> [Problem to solve]:
From the first line to the last, repeat the data exactly and drop the pictures.

[[ Task input open ]]

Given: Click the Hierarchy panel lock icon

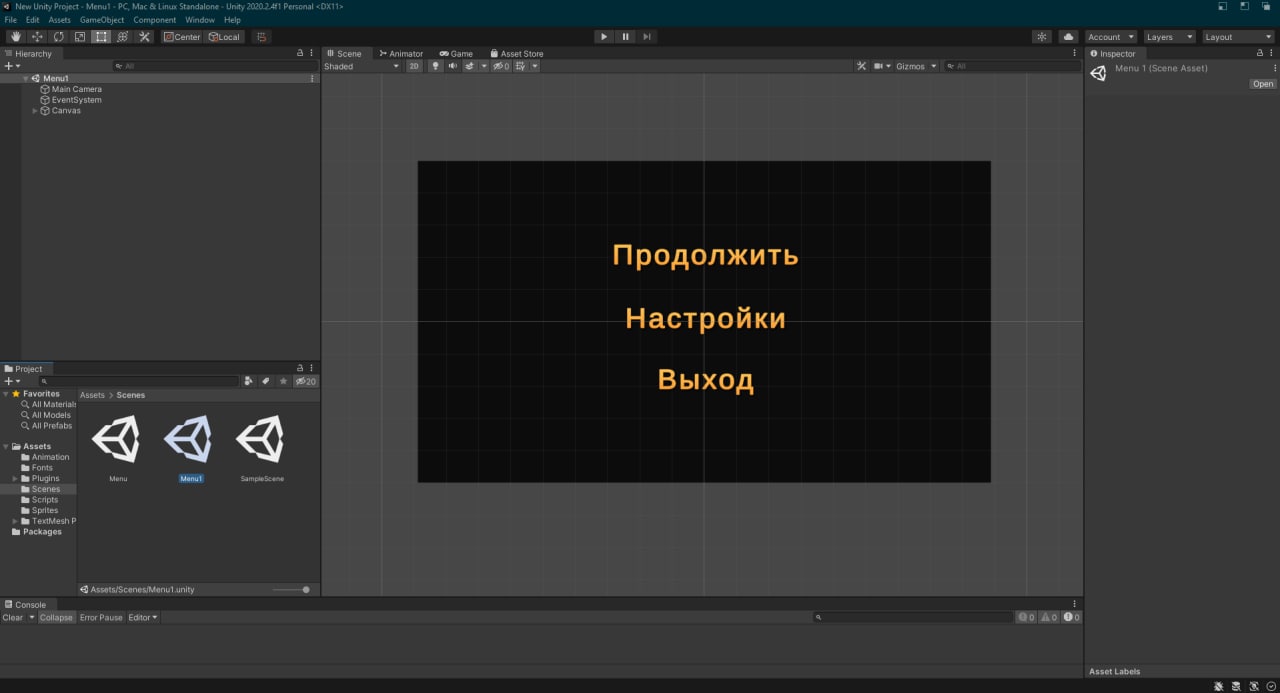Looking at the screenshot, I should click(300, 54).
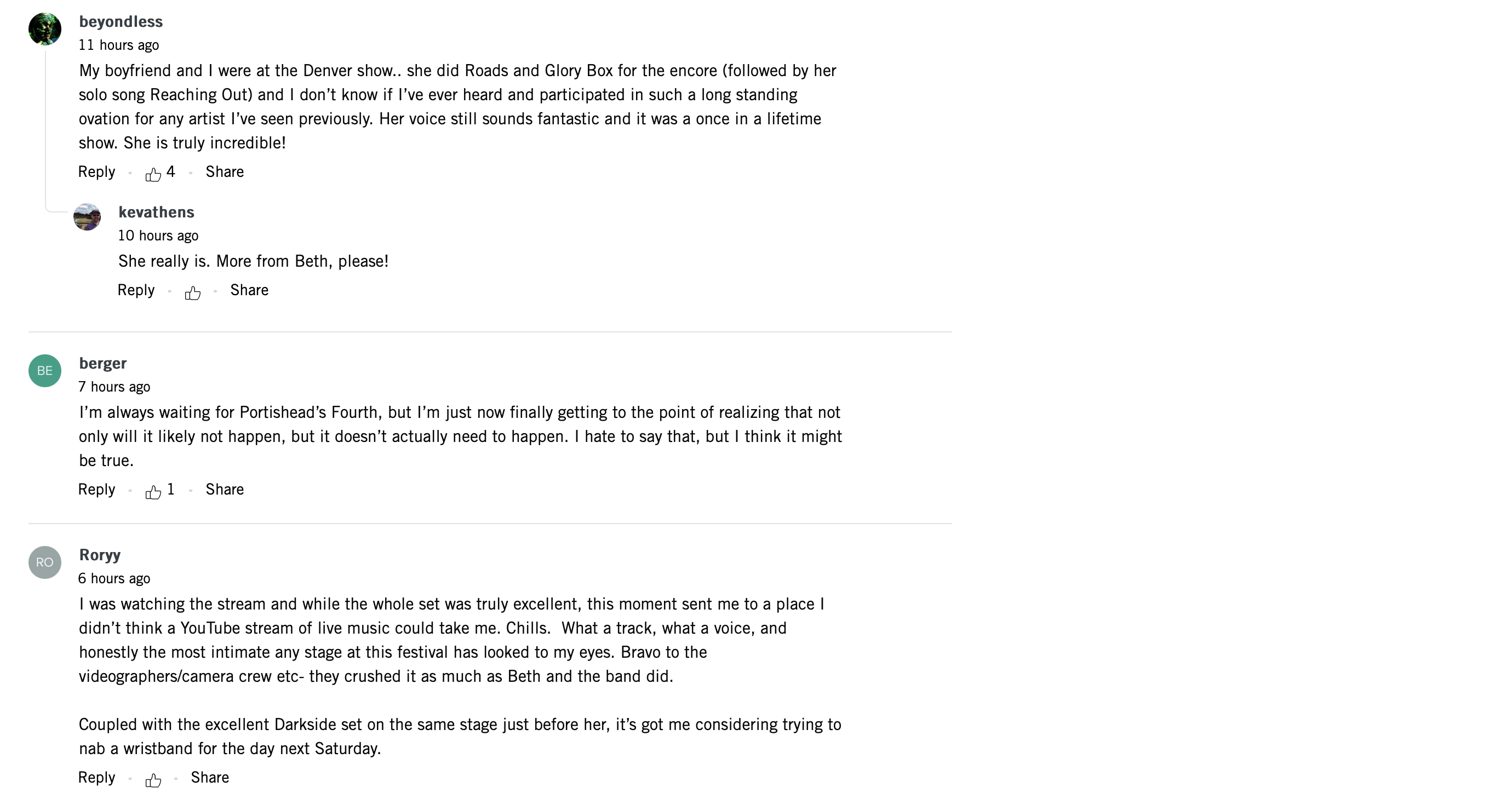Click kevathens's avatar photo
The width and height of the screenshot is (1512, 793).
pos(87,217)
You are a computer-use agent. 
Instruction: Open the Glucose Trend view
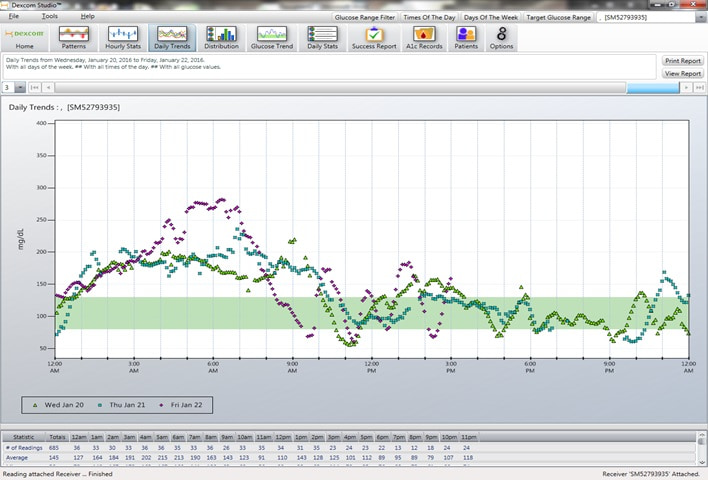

[[ Task input closed ]]

> [Task response]:
Given: Click the Hierarchy panel lock icon

Looking at the screenshot, I should click(300, 54).
Click kevathens's avatar photo
The width and height of the screenshot is (1512, 793).
pos(87,217)
You are a computer-use agent. 
Instruction: Open the Glucose Trend view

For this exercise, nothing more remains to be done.